Required work:
According to the text on seafarers' rights under the MLC, which charity is the umbrella charity for the welfare of seafarers and their dependents in the UK?

Supplied text:
-=-=-=-=-

If a seafarer wishes to enforce a right transposed from the Social Partners’ Agreement (SPA), he or she may do so under the MLC complaints procedures.
It is expected that only when the onboard complaints procedure on the seafarer’s ship has been followed and the seafarer considers their complaint has still not been resolved satisfactorily should the on-shore complaints procedure be used.
The MLC makes provision for seafarers or other interested parties to make a complaint alleging a breach of the requirements of the Convention (including seafarers’ rights) to an authorised officer.
Complaints may be raised by seafarers on UK ships, where MCA is the certifying authority, or by seafarers on non-UK ships in UK ports.
Such complaints will be investigated by the MCA and may lead to an inspection, which will be limited to the scope of the complaint. However if there is evidence which indicates that the ship may not be compliant with the MLC the MCA may widen the scope of the inspection.
The Maritime Labour Convention, 2006 requires that shore-based welfare facilities are easily accessible.
The Merchant Navy Welfare Board is the umbrella charity for the welfare of seafarers and their dependents in the UK, including supporting the Port Welfare Committees which promote welfare activities locally. The MCA takes an active interest in the work of this welfare sector.
Trainees engaged through an approved training provider on a UK ship ay have an employment agreement with the approved training provider rather than the shipowner
The shipowner’s name and address must be shown on the agreement. Instead of “wages”, information about the training bursary should be included, including amount, method and frequency of payment
MLC standards in compliance with UK regulations are required for all other provisions such as hours of work, repatriation, social protection (including medical care) provided to the seafarer, information about disciplinary, grievance and complaints procedures. Terms for termination of the agreement must be provided.
Shipowners are required to provide seafarers with medical care on board ship. This includes the provision of medical stores and crew trained in first aid and medical care.
Where seafarers require medical treatment not available on board, they have the right to go ashore for treatment in ports of call, where reasonably practicable.

-=-=-=-=-

[Collected data entries]

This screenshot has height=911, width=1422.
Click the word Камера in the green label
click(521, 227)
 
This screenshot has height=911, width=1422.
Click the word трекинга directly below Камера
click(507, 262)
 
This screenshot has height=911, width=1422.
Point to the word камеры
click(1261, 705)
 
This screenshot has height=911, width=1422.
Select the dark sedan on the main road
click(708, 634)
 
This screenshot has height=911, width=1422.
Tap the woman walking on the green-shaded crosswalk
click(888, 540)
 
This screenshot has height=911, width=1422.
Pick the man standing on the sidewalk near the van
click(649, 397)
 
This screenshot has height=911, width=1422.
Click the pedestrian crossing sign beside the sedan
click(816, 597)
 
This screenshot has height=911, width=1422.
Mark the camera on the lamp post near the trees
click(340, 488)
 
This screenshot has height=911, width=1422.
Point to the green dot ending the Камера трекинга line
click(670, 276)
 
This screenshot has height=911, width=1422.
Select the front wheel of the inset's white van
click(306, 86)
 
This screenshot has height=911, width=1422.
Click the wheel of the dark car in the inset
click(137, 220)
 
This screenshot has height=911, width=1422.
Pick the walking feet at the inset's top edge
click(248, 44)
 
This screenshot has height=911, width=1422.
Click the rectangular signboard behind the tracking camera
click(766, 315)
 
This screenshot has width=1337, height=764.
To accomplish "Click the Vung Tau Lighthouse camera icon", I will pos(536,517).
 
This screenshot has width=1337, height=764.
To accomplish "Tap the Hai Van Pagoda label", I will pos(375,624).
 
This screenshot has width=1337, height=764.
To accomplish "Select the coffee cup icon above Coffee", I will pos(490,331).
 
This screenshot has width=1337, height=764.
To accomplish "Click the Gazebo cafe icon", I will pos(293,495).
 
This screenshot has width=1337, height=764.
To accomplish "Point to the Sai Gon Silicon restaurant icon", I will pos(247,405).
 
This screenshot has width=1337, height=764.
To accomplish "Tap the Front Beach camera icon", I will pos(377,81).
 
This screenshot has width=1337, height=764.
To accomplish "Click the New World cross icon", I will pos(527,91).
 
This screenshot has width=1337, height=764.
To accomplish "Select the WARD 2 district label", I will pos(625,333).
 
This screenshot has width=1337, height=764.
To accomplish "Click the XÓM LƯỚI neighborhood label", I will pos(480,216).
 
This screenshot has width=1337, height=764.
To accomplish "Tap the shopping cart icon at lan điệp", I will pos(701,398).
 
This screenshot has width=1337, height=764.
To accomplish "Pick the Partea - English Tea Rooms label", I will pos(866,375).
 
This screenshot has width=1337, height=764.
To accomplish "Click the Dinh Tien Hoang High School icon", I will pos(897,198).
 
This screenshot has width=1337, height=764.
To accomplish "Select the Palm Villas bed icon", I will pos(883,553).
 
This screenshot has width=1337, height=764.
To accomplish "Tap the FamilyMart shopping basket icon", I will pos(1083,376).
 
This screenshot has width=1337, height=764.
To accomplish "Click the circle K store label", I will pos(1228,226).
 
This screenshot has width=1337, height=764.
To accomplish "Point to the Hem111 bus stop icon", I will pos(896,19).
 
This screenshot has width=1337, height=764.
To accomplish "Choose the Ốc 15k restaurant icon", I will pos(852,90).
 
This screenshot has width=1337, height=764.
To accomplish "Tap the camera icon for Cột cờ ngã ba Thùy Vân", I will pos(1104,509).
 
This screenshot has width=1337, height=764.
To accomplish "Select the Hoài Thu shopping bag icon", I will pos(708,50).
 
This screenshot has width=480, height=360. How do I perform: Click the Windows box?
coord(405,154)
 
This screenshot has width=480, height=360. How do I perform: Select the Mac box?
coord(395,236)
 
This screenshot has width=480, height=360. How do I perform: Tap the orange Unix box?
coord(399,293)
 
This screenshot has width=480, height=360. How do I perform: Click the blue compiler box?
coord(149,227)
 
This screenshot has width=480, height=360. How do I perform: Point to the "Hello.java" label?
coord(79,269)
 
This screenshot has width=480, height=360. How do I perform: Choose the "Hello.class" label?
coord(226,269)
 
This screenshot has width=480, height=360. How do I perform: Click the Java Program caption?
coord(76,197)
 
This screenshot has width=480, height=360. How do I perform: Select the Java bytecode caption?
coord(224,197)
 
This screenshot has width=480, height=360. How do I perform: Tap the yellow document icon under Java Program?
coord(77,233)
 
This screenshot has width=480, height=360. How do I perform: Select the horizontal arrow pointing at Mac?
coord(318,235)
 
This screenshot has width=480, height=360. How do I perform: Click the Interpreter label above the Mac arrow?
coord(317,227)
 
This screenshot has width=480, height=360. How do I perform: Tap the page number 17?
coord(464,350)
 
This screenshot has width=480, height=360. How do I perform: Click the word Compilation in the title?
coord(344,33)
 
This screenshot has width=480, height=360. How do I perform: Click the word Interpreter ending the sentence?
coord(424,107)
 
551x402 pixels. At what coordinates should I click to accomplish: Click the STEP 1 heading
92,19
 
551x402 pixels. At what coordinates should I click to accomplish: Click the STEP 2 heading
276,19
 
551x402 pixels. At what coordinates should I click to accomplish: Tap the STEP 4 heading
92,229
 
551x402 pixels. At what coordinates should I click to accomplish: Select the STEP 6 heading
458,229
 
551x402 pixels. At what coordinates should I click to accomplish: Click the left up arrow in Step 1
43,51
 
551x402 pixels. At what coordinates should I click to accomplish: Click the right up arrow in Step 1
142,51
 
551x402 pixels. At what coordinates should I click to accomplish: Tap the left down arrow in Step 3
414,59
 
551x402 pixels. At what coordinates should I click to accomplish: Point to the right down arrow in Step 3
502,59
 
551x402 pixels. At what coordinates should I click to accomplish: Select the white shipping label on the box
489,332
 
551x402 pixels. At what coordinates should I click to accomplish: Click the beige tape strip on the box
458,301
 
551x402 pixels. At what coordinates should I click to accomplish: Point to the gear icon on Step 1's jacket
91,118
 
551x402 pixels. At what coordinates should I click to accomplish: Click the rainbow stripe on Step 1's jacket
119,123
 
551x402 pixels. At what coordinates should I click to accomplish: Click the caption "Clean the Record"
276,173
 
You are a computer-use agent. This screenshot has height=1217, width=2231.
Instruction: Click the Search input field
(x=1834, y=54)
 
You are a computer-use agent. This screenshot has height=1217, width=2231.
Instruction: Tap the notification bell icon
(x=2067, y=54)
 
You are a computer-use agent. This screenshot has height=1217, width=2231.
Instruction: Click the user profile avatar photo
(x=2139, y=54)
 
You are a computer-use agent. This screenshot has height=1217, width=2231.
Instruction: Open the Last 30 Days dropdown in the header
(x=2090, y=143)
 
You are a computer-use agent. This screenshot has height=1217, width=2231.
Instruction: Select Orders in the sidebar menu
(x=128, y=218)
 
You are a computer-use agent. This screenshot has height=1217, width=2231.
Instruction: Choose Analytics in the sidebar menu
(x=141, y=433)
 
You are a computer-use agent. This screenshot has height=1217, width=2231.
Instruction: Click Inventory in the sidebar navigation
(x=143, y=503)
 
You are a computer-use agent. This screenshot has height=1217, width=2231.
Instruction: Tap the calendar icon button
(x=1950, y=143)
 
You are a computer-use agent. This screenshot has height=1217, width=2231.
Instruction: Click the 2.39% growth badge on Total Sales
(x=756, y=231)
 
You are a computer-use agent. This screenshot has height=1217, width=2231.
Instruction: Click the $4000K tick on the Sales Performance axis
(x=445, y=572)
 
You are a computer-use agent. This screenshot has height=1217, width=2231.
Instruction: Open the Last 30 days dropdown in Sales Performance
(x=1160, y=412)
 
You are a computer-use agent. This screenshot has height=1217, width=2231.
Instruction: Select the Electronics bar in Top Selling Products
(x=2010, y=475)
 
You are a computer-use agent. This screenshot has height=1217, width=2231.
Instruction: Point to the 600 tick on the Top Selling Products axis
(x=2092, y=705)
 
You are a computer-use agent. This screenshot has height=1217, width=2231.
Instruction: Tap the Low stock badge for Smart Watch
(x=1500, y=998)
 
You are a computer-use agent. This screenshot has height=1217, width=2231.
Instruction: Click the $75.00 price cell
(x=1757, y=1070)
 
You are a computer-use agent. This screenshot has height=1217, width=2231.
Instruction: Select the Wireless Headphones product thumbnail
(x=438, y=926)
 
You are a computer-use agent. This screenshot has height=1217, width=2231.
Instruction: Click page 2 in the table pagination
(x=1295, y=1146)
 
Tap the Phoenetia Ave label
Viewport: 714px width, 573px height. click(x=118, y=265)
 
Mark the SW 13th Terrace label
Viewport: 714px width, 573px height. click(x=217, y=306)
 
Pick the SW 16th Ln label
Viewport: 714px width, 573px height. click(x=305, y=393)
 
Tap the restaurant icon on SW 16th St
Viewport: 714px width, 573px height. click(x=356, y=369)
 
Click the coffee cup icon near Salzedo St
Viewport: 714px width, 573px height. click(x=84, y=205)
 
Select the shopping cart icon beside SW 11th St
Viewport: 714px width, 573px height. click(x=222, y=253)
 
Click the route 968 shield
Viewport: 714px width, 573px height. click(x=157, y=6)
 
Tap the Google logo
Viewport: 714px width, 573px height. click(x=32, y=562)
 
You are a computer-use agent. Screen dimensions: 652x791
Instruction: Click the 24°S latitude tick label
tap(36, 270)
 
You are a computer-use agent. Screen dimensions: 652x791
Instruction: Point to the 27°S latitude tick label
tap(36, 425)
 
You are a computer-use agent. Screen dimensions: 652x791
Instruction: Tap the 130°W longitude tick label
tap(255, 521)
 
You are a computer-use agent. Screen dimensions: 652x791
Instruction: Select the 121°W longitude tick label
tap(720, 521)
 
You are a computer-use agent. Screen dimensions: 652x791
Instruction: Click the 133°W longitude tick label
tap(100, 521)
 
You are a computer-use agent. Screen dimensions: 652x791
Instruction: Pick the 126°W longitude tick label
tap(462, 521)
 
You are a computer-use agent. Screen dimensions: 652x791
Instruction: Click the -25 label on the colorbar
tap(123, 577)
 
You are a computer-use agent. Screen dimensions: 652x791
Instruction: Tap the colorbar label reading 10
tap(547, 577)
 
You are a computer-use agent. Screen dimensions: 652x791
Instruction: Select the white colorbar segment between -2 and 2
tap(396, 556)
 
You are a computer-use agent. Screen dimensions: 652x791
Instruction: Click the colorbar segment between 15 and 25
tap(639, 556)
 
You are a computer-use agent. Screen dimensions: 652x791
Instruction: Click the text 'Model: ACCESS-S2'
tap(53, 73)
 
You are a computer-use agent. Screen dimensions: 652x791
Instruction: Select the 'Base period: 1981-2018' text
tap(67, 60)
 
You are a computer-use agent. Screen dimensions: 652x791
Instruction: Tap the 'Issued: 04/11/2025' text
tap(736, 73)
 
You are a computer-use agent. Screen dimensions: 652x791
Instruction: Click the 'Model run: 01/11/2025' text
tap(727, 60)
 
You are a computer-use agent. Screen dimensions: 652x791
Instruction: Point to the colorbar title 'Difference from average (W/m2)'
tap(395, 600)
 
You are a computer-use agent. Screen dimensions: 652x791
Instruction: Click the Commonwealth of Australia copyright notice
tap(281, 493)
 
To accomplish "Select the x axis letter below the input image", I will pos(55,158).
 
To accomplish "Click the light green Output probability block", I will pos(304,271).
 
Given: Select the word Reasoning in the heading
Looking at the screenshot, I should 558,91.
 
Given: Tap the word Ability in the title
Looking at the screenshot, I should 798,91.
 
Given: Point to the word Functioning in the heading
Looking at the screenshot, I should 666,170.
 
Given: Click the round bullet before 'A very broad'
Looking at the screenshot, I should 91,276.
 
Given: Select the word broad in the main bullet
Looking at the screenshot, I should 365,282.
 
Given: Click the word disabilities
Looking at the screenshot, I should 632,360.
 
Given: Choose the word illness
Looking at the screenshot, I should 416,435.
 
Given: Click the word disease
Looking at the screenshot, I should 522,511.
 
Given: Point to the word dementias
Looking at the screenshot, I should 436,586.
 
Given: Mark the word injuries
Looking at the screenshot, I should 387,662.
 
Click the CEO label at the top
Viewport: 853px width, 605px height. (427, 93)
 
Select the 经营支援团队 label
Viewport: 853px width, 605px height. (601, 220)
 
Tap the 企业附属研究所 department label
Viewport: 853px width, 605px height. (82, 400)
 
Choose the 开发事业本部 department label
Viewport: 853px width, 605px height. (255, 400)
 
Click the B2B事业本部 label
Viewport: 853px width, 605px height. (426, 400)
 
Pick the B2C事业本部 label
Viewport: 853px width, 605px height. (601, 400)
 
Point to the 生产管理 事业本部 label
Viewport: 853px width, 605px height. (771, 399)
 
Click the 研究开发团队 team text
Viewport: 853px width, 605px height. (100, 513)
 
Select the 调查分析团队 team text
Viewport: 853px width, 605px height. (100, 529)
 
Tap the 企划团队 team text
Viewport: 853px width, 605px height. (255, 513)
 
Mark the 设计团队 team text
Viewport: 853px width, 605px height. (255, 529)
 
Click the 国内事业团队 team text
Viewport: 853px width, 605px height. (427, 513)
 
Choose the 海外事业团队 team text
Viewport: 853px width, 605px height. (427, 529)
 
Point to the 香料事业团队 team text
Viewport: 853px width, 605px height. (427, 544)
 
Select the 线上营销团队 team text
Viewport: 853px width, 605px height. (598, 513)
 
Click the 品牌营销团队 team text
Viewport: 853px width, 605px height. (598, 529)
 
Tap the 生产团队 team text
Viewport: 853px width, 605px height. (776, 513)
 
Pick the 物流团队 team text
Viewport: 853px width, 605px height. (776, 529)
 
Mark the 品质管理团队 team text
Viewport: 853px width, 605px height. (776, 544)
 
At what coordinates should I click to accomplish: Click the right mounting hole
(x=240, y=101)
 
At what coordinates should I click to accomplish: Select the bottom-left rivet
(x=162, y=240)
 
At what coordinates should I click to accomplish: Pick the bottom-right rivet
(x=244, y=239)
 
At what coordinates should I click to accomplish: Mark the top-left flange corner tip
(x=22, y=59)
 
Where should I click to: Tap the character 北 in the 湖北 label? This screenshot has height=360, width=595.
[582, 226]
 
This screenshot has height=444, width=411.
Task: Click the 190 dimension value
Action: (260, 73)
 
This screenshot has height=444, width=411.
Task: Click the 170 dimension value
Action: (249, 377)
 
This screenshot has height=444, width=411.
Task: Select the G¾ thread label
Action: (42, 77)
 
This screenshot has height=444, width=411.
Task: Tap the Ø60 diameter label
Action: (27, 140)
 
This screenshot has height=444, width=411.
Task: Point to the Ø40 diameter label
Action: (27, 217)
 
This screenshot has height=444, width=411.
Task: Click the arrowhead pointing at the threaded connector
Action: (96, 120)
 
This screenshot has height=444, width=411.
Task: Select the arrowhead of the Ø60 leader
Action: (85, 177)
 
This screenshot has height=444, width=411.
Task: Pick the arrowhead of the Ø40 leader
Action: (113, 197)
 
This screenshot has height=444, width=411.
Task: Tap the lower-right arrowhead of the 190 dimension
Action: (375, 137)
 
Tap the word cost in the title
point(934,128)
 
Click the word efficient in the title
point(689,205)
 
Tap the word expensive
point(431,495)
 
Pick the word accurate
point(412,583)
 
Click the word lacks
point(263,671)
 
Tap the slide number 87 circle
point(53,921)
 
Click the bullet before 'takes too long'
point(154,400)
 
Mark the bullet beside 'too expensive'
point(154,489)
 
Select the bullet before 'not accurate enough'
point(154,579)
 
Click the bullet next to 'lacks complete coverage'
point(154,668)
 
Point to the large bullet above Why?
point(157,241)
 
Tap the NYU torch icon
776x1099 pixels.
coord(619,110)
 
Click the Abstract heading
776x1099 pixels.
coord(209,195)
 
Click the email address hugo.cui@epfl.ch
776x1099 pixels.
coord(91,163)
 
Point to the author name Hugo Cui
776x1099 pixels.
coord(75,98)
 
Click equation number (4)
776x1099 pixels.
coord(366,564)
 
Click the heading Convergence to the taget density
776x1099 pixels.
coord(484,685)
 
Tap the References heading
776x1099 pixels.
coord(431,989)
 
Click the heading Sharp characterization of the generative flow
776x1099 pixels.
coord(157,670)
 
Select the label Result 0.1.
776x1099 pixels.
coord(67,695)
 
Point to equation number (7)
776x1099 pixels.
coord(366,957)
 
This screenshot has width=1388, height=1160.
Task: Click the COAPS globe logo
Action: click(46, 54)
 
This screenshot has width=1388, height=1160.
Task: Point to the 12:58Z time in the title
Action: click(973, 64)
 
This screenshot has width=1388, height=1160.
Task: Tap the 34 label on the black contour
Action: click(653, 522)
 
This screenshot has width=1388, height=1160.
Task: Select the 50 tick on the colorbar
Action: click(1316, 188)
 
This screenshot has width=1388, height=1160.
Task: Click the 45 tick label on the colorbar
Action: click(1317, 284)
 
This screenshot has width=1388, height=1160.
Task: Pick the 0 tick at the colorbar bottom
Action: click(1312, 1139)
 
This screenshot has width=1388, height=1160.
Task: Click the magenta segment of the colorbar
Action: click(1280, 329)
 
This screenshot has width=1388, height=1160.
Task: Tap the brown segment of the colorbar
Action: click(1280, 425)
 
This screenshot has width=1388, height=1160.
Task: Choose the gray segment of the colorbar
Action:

-=-=-=-=-

Reply:
The Merchant Navy Welfare Board.